= Task objective =
Search the entries below for "section". Report each line where it occurs.

= Data for review =

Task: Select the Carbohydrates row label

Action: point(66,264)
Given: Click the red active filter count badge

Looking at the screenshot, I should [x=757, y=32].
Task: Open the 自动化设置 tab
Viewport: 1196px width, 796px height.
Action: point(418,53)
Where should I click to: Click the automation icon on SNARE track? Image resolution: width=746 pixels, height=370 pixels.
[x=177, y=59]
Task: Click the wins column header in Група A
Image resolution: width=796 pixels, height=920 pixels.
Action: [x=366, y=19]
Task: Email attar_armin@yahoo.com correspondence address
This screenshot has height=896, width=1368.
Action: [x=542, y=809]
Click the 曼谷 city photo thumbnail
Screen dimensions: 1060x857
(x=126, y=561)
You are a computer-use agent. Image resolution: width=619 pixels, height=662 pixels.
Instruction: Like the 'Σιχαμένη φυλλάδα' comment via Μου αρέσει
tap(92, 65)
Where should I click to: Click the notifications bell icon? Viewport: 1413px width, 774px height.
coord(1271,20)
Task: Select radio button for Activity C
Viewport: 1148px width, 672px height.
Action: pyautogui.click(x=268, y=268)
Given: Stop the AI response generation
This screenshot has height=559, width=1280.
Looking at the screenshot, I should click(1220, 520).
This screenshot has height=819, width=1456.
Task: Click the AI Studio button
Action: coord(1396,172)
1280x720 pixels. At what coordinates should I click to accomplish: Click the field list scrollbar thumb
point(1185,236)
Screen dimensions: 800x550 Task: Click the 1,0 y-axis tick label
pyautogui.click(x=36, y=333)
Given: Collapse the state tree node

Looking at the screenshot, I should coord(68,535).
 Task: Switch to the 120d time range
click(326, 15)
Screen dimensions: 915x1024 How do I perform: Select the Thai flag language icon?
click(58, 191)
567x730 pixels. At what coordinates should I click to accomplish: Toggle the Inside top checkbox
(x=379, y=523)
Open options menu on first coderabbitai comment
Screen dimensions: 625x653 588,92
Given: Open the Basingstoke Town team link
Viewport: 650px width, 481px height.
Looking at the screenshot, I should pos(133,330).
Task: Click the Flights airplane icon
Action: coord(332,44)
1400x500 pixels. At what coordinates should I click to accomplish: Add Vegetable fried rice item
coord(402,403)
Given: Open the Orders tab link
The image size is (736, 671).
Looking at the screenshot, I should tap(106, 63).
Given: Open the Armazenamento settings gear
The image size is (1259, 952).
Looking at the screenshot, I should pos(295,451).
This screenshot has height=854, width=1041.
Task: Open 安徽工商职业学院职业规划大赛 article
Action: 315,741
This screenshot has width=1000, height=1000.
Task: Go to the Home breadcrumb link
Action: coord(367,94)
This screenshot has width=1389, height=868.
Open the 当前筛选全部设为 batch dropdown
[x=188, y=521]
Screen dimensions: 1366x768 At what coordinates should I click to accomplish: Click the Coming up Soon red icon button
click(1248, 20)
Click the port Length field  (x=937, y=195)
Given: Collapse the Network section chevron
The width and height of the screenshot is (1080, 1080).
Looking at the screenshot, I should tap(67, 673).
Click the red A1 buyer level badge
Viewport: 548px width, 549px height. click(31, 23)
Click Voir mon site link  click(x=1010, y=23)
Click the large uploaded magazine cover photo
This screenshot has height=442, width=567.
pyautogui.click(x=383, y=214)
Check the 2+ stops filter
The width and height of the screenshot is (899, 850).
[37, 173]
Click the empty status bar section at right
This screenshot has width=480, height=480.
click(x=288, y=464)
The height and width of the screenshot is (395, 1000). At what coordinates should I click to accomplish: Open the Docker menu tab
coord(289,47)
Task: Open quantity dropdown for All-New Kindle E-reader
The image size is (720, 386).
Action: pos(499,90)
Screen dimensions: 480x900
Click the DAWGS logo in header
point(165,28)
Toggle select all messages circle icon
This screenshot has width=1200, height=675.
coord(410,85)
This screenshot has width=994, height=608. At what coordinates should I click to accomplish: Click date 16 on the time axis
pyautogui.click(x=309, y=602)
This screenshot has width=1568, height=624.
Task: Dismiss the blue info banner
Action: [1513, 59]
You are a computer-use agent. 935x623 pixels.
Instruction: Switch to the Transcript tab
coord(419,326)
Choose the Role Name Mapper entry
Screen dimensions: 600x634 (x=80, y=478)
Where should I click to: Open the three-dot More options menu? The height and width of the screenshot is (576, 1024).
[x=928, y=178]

= Result for this task =
Given: Collapse the Network section chevron
Click the empty status bar section at right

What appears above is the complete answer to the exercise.